En 1925, Mrs. Elisabeth Sprague Coolidge (1864-1953)15 commande à Maurice Ravel des mélodies avec accompagnement de flûte, violoncelle et piano 16. Fidèle à sa façon de faire, le compositeur, qui aime travailler l’inspiration à la cravache, regarde son catalogue et constate qu’il n’a encore rien écrit de ce genre-là. Aussi, dit-il, pourquoi pas ? Pour répondre à cette commande, le musicien explore la bibliothèque de sa maison de Montfort I’ Amaury et trouve les œuvres complètes d’Evariste Désiré de Forges, vicomte de Parny. Son choix se porte sur les Chansons madécasses qui se présentent sous la forme d’un recueil de douze poèmes en prose paru en 1787. Dans la Préface de l’ouvrage, le poète présente son œuvre comme étant le résultat d’une collecte de chansons indigènes malgaches et d’un travail de traduction. Nous savons depuis que l’auteur des poèmes n’est jamais allé à Madagascar et qu’il n’en parle pas les dialectes. Les Chansons madécasses ont été écrites aux Indes en 1784/85. Mais Ravel n’a cure de vérité historique en ce domaine ; il souhaite évoquer le Madagascar de ses rêves et trouve dans les textes de ce poète maintes facéties à faire vis-à-vis du pouvoir politique en général et français en particulier. En premier lieu, il découvre que le poète a pris très tôt fait et cause pour le parti des bostoniens lors du Conflit du thé qui a été le coup d’envoi de la Guerre d’indépendance.

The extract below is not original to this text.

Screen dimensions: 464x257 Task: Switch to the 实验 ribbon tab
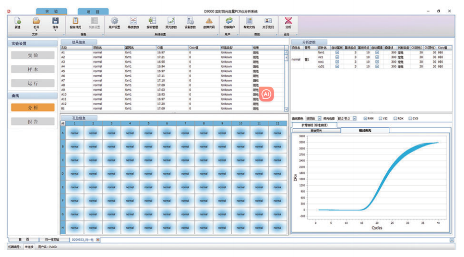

Il ne pouvait pas manquer l’occasion de faire ce clin d’œil historique dans le cadre d’une commande qui lui venait des Etats-Unis d’Amérique. En second lieu, il découvre l’actualité politique de certains poèmes comme Aoua!. Ami de Léon Blum et de Pau l Painlevé, Ravel communie par le cœur à l’idéal socialiste et manifeste au quotidien une grande compassion pour les misères et les injustices du monde. La presse relate des soulèvements coloniaux de plus en plus fréquents et, en 1921, éclate la guerre du Rif 17 qui prélude à la création, en 1923, du mouvement tout acquis à l’indépendance de l’Afrique du Nord, l’Etoile nord-africaine. L’œuvre du compositeur de Montfort-I’ Amaury donne très tôt une portée esthétique au mouvement politique anticolonialiste qui s’exprimera au grand jour à l’occasion de l’Exposition coloniale de 1931 avec le tract diffusé par les Surréalistes comme André Breton, Paul Eluard, René Crevel, Louis Aragon, René Char ou Yves Tanguy.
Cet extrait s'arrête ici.